The nasty storms that ripped through the Twin Cities this week relieved the latest heat snap, but debris wasn’t even picked up yet as another wave of Canadian wildfire smoke rolled in.
This round of rotten air is expected to last through at least Monday. It’s the fourth time this summer that Minnesota’s air quality reached unsafe levels for more than a day, according to the U.S. Environmental Protection Agency.
This summer’s cocktail of heat, smoke and rain has canceled or curtailed everything from outdoor happy hours to group bike rides and kids’ tennis lessons. It’s left some Minnesotans struggling with feelings of a lost summer.
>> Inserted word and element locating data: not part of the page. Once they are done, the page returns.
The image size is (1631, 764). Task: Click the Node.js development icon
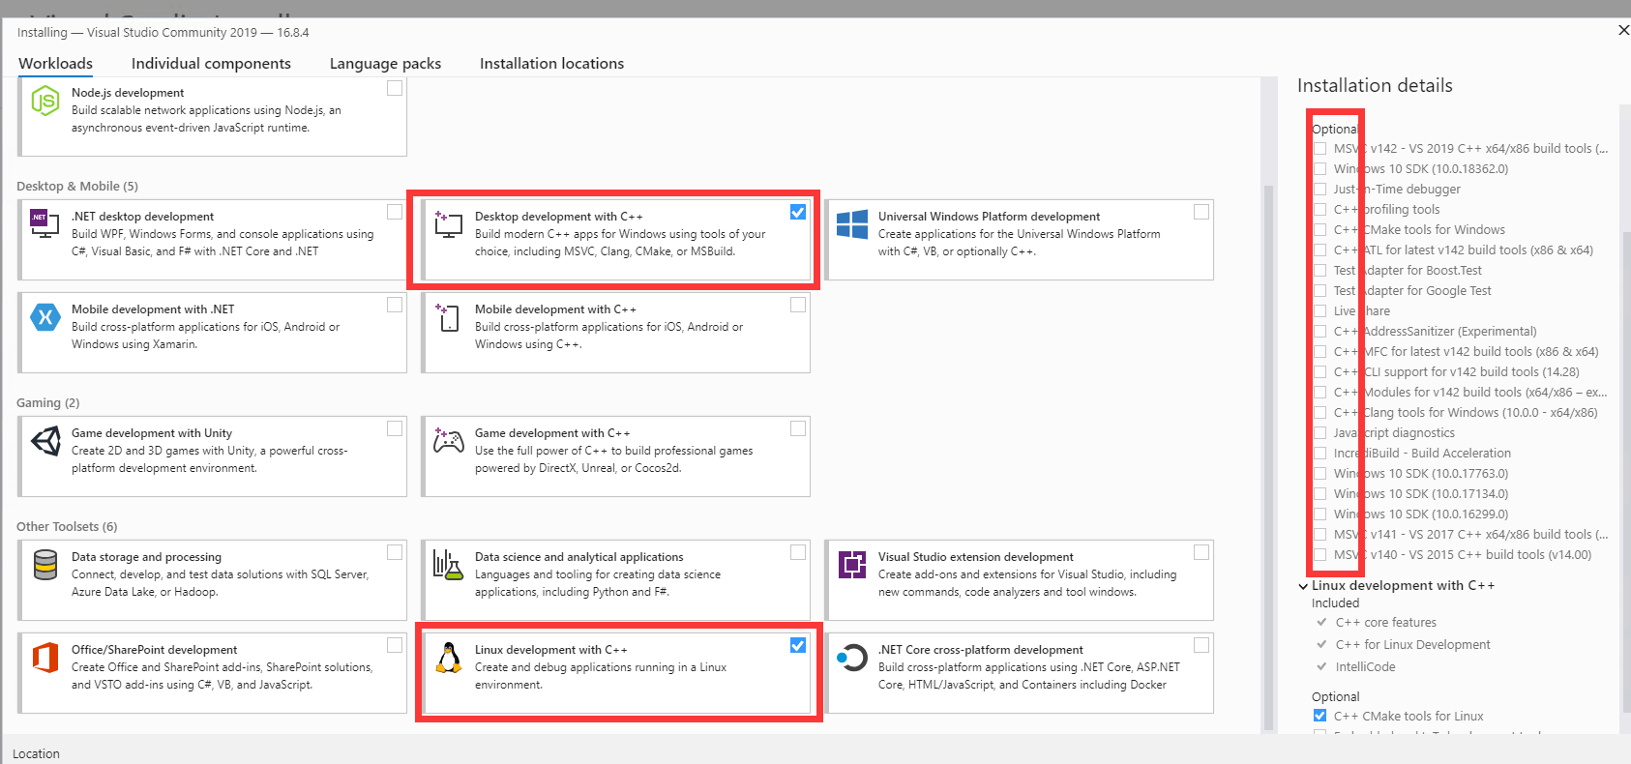coord(44,101)
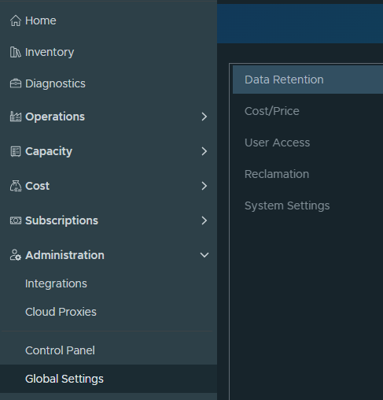Click the Diagnostics toolbox icon
This screenshot has height=400, width=383.
pos(16,83)
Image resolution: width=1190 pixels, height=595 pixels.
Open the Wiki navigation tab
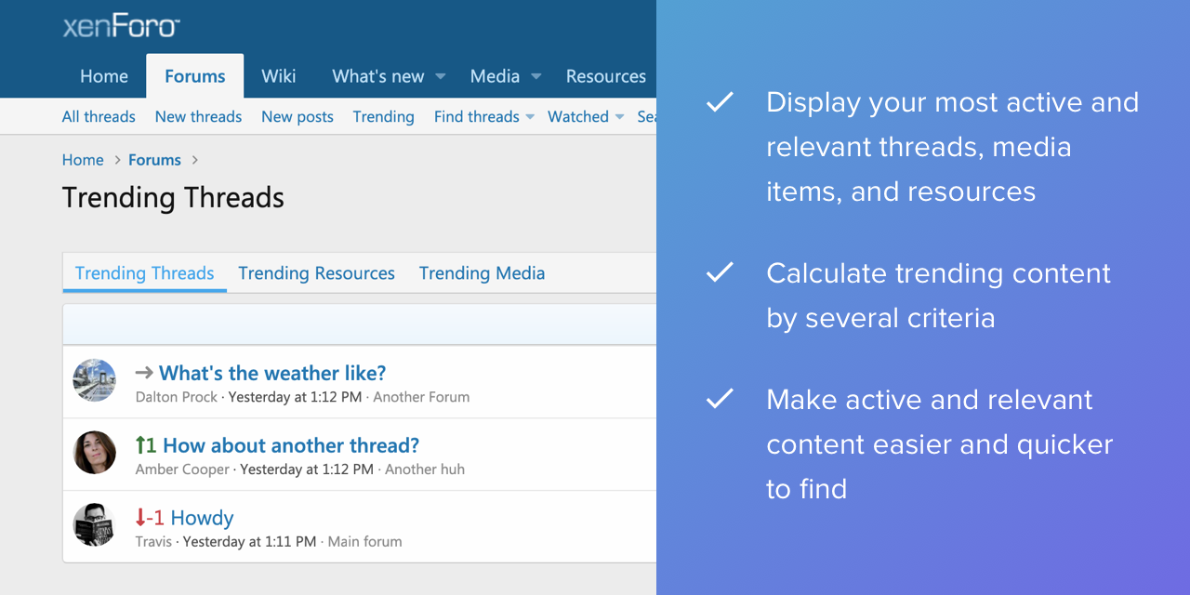279,76
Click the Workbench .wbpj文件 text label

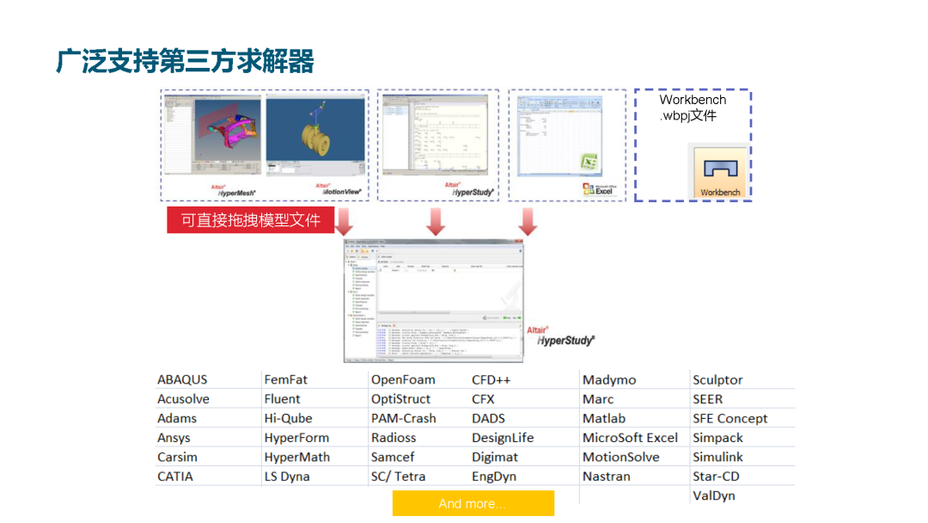[x=693, y=107]
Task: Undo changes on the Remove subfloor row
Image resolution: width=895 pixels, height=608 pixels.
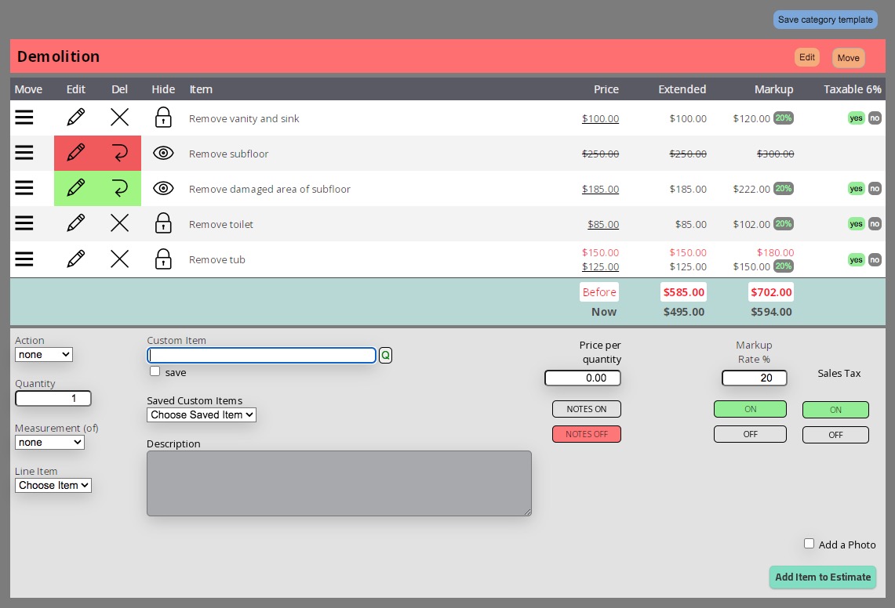Action: (x=119, y=152)
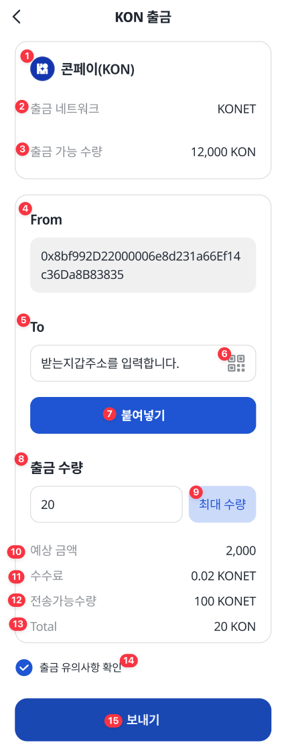Open the QR code scanner icon

point(236,363)
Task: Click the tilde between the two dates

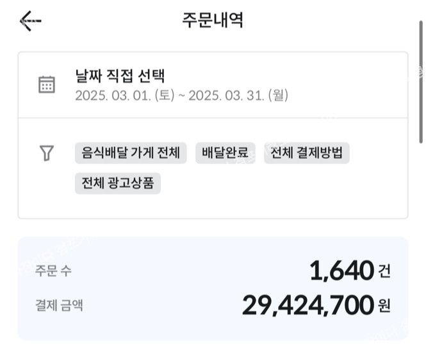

What should be our glorious reprieve from the long winters indoors is very much up in smoke.
“I feel like I’ve tried to make the most of it, but something doesn’t feel right about it with the smoke when I go outside,” Brigid Mulloy said on a walk with her dog, Harry, in Loring Park on Thursday.
Hot, smoky, rainy
This summer doesn’t stand out as the hottest, the wettest or the smokiest in the Twin Cities.
But it has been above-average in all those regards, said Kenny Blumenfeld, senior climatologist in the Minnesota State Climate Office.
Slightly more than half the days since mid-May have been hot, smoky, rainy or some combination of all three in the Twin Cities, according to a Star Tribune analysis of air pollution and weather data.
The analysis defined “hot” as days with an heat index of 85 degrees or higher, rainy as any day where at least quarter-inch fell, and smoky as any day where the air quality index (AQI) reached the unhealthy level (100 or higher).